There’s a lot Delfont doesn’t know, too, and that forms the plot of the novel. He meets Mrs. Unger (as he continues to think of her even after they’ve become intimate) when she sends a letter to him at his hotel in Calcutta. She explains that her son is an admirer of his writing and that a friend of her son’s  may be in trouble: The friend woke up in a fleabag hotel to find the body of a dead boy on the floor. She wonders if Delfont could help her son’s friend.

Delfont is afflicted with writer’s block, which he refers to as “dead hand.” (That’s not the only explanation of the title the novel provides.) So he goes to see Mrs. Unger and gets involved in more than he expected. He learns that she’s very wealthy, that she runs a kind of home for children she picks up on the Calcutta streets, that she’s a devotee of the goddess Kali, and that she gives a terrific tantric massage.

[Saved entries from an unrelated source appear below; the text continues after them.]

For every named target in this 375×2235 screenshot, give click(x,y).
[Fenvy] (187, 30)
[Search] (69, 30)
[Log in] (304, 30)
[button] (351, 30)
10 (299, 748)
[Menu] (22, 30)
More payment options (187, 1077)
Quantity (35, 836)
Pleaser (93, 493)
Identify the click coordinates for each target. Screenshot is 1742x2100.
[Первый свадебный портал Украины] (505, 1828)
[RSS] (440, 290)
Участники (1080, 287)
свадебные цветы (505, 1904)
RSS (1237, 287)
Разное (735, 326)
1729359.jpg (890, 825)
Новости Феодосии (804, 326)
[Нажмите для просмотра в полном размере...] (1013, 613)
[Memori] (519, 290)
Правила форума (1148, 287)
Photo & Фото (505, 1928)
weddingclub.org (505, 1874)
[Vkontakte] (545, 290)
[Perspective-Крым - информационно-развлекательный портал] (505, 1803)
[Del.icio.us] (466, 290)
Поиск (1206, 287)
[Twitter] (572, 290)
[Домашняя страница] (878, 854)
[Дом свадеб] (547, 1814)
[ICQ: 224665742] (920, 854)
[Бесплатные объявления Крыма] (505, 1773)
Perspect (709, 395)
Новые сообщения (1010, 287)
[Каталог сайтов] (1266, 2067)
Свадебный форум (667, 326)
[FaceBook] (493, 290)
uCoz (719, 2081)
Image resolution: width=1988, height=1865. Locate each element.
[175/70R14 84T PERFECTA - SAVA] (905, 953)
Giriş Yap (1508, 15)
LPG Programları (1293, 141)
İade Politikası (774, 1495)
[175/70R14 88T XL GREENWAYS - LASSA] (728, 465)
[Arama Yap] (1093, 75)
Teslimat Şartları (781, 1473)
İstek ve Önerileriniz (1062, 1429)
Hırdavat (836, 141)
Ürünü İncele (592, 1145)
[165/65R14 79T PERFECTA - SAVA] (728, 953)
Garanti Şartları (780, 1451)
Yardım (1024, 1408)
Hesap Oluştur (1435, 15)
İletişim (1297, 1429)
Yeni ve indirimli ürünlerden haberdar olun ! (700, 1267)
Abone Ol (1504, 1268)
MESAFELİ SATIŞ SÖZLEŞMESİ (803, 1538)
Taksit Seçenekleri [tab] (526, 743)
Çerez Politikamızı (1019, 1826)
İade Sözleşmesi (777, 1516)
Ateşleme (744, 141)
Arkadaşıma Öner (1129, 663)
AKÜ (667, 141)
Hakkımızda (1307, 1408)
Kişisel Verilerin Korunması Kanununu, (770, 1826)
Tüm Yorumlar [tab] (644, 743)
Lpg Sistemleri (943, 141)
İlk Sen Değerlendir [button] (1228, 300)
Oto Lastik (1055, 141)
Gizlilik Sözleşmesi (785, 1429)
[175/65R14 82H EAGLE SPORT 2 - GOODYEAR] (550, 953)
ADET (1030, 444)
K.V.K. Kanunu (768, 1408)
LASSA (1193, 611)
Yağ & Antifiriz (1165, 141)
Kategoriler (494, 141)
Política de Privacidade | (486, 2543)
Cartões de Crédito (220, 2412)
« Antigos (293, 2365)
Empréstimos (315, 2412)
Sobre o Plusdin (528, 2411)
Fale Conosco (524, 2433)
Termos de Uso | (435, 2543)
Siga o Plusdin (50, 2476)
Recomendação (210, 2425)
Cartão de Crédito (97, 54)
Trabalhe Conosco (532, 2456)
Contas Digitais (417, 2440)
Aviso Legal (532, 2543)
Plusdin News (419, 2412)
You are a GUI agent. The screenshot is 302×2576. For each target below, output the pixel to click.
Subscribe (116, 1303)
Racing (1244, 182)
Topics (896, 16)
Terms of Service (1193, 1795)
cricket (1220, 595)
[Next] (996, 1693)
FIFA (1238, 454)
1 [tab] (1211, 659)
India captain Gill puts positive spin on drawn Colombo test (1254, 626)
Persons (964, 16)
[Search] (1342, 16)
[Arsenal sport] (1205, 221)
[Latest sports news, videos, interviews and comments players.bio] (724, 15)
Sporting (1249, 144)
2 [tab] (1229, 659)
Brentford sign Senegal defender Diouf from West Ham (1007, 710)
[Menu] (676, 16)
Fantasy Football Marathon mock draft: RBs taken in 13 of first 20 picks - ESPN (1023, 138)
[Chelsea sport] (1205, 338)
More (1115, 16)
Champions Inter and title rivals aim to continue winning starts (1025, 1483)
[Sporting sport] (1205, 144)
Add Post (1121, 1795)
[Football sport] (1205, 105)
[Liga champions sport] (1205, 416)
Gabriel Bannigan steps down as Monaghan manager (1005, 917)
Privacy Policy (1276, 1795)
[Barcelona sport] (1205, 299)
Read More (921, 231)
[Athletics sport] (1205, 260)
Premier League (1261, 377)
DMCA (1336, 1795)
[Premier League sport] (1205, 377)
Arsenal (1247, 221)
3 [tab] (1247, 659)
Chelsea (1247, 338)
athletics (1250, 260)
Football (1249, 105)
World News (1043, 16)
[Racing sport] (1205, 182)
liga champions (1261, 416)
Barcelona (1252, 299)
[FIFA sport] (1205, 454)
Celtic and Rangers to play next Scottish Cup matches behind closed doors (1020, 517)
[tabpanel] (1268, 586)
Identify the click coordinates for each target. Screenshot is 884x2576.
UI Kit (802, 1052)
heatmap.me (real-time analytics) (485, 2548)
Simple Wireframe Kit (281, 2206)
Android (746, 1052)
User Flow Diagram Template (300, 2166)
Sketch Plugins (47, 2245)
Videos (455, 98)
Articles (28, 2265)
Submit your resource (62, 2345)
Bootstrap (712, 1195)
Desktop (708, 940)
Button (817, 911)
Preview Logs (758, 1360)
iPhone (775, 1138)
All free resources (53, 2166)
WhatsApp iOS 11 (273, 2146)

He learns that she despises Mother Teresa, with whom she once worked, as a fame-seeker and celebrity hound who “believed that poverty made people better.”  He learns other things, too, which we won’t go into here, except to cite the warning of his friend Howard, who works at the American consulate: “a lot of foreign women get goddess complexes.”

As a novelist, Theroux has made a kind of specialty of stories about people who go to places where they don’t really belong and consequently get into major messes, the way Allie Fox does in The Mosquito Coast, for example. And Jerry Delfont’s problem is that he – one of the “big pink foreigners”  -- doesn’t belong in “populous Calcutta, city of deformities,” no matter how infatuated he becomes with Mrs. Unger.

In fact, Mrs. Unger herself gives him the bitterest insight: “India [is] a culture of evasions. This country is very dirty. It’s impossible to tell the truth here. The truth is forbidden, especially in writing. Anyway, a truthful book about India would be unbearable – about spite, venom, cruelty, sexual repression, incest, and meaningless crimes.” Later, Delfont would reflect, “Of all the foreigners I met in India, she was the one who was most at home.” 

Is “A Dead Hand” a truthful book about India? It certainly has all those “unbearable” things that Mrs. Unger enumerates. It also has an abundance of richly drawn characters, Mrs. Unger the most enigmatic and scariest of them. Theroux has used his travel writer’s eye and ear and his novelist’s imagination to craft a tense, disturbing, funny and horrifying book around all of them.